• TASK OBJECTIVE: Find every row below that contains the string "icon" and copy each of those rows in full.

[Collected data entries]
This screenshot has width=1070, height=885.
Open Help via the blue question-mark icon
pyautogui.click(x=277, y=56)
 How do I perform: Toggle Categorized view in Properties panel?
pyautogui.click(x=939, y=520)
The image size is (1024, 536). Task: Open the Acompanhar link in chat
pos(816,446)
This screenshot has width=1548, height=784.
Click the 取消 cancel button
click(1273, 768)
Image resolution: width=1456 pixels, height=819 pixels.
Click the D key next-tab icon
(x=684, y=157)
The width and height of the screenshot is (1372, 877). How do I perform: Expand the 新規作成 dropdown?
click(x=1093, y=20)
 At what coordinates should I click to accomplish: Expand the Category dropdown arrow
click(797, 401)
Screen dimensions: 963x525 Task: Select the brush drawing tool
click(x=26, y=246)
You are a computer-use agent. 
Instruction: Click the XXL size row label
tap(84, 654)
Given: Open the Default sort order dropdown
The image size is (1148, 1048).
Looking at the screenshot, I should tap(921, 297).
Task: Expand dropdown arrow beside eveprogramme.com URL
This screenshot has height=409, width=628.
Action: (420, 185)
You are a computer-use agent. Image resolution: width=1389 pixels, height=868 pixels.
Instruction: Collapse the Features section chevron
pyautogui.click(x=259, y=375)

• WRITTEN ANSWER:
Open Help via the blue question-mark icon
Click the D key next-tab icon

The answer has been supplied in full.